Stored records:

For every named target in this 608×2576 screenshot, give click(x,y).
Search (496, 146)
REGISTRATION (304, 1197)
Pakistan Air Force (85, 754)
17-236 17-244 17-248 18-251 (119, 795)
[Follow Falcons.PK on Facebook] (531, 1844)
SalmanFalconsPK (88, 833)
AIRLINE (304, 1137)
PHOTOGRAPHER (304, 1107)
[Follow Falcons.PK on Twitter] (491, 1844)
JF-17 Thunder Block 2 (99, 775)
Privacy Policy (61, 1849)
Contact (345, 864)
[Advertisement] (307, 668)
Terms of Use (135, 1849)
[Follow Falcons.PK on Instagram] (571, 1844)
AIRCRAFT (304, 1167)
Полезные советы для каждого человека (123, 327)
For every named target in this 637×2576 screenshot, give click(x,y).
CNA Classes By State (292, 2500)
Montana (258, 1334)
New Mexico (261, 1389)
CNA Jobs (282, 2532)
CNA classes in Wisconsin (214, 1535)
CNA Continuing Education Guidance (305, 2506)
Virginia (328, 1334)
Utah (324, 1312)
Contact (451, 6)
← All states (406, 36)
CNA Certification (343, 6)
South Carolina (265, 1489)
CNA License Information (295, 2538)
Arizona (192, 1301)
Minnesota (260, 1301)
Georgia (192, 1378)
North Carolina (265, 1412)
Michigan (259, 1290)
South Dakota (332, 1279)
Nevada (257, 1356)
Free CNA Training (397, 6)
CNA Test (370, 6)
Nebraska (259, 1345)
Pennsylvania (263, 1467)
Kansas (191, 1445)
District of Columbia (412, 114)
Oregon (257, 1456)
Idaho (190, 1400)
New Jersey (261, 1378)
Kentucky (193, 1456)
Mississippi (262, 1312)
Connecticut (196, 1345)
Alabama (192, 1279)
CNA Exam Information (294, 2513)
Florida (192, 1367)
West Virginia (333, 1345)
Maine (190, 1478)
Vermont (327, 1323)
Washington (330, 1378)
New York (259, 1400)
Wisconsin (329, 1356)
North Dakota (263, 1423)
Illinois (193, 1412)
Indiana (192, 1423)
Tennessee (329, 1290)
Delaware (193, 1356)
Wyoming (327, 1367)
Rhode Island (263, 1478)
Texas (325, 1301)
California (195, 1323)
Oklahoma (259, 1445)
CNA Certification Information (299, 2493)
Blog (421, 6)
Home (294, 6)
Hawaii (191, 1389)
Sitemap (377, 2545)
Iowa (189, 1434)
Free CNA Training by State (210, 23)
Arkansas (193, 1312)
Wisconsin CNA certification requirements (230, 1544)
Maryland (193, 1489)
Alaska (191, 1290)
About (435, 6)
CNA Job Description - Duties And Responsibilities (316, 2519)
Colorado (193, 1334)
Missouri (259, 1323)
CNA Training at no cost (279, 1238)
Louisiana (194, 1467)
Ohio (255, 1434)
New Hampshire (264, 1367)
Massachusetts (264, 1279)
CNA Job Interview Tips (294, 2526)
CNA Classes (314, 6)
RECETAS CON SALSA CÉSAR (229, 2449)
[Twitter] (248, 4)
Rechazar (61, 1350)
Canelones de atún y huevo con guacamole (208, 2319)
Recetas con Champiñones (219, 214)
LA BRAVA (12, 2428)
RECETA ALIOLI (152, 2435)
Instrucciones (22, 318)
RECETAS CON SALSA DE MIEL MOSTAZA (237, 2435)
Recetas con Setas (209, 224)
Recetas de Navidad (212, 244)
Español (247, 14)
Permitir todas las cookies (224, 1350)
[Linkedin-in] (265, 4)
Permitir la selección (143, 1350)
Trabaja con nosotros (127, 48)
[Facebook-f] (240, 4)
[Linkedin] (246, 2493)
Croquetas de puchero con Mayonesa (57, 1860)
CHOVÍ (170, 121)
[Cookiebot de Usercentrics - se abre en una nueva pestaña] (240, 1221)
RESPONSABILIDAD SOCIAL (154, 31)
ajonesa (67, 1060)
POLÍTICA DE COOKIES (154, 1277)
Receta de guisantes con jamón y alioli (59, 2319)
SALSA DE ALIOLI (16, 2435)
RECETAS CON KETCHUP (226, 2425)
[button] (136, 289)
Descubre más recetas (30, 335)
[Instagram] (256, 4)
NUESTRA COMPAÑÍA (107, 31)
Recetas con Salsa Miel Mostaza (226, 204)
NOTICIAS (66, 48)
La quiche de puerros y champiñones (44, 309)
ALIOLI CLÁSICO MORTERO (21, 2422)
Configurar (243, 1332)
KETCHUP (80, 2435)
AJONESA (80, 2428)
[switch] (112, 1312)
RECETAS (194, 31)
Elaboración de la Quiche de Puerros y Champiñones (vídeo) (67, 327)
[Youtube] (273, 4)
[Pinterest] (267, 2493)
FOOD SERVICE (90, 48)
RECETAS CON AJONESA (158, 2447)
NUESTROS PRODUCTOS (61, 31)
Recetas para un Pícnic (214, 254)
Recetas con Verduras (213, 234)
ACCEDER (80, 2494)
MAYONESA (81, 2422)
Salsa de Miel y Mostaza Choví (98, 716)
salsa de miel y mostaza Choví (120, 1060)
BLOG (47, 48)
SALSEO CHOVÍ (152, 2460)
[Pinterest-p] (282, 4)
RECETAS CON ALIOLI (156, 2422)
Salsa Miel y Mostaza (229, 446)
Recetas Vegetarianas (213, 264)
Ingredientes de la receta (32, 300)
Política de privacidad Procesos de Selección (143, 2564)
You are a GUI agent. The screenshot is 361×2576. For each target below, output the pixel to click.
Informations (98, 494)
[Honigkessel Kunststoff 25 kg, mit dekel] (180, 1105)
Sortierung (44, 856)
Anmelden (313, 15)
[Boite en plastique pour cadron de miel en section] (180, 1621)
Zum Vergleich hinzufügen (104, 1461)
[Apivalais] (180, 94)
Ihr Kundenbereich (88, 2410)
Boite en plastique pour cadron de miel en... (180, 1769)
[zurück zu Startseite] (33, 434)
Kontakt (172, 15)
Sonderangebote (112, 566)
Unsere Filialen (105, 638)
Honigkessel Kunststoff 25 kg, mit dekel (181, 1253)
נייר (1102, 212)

### TASK GOAL
Above are some records; copy exactly the lines from the one with "Michigan (259, 1290)" through the one with "Arkansas (193, 1312)", both included, and no others.

### RESULT
Michigan (259, 1290)
South Dakota (332, 1279)
Nevada (257, 1356)
Free CNA Training (397, 6)
CNA Test (370, 6)
Nebraska (259, 1345)
Pennsylvania (263, 1467)
Kansas (191, 1445)
District of Columbia (412, 114)
Oregon (257, 1456)
Idaho (190, 1400)
New Jersey (261, 1378)
Kentucky (193, 1456)
Mississippi (262, 1312)
Connecticut (196, 1345)
Alabama (192, 1279)
CNA Exam Information (294, 2513)
Florida (192, 1367)
West Virginia (333, 1345)
Maine (190, 1478)
Vermont (327, 1323)
Washington (330, 1378)
New York (259, 1400)
Wisconsin (329, 1356)
North Dakota (263, 1423)
Illinois (193, 1412)
Indiana (192, 1423)
Tennessee (329, 1290)
Delaware (193, 1356)
Wyoming (327, 1367)
Rhode Island (263, 1478)
Texas (325, 1301)
California (195, 1323)
Oklahoma (259, 1445)
CNA Certification Information (299, 2493)
Blog (421, 6)
Home (294, 6)
Hawaii (191, 1389)
Sitemap (377, 2545)
Iowa (189, 1434)
Free CNA Training by State (210, 23)
Arkansas (193, 1312)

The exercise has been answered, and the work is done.